Зал ответил аплодисментами.
Воспользовавшись паузой, Вадим придвинулся к Ершилову:
– Что-то голова разболелась… Я смотаюсь, а ты меня прикрой. Скажи: поехал на вокзал встречать тетушку…
Вадим вернулся домой около десяти вечера, в комнате отца горел свет, и у Фени горел свет, но никто не вышел, не встретил его. Не квартира, а семейный склеп. Он прошел на кухню, достал из холодильника малиновый компот, налил большую кружку.
Что делать, куда деваться?
Деваться некуда. Единственный выход – твердо держаться избранной линии – он литературный референт, не более того!
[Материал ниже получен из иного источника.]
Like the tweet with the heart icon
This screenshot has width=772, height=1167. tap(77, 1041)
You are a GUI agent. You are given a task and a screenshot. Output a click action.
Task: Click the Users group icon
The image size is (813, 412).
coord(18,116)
Будет и дальше писать рецензии, точно такие же, как писал бы для газеты, журнала, издательства.
А с Сергеем Алексеевичем, да, грустно, тяжело, отвратительно, но ничего не поделаешь и ничем уже не поможешь и ничем не поправишь! Но на очной ставке он вел себя честно и мужественно, все принял на себя, не выдумал ни слова, никого не оболгал, не оклеветал. Протокол очной ставки он готов предъявить любому, и никто его не осудит. Сергей Алексеевич все отрицал, но отрицал не потому, что этого не было, а из-за какого-то своего принципа. И поплатился за это.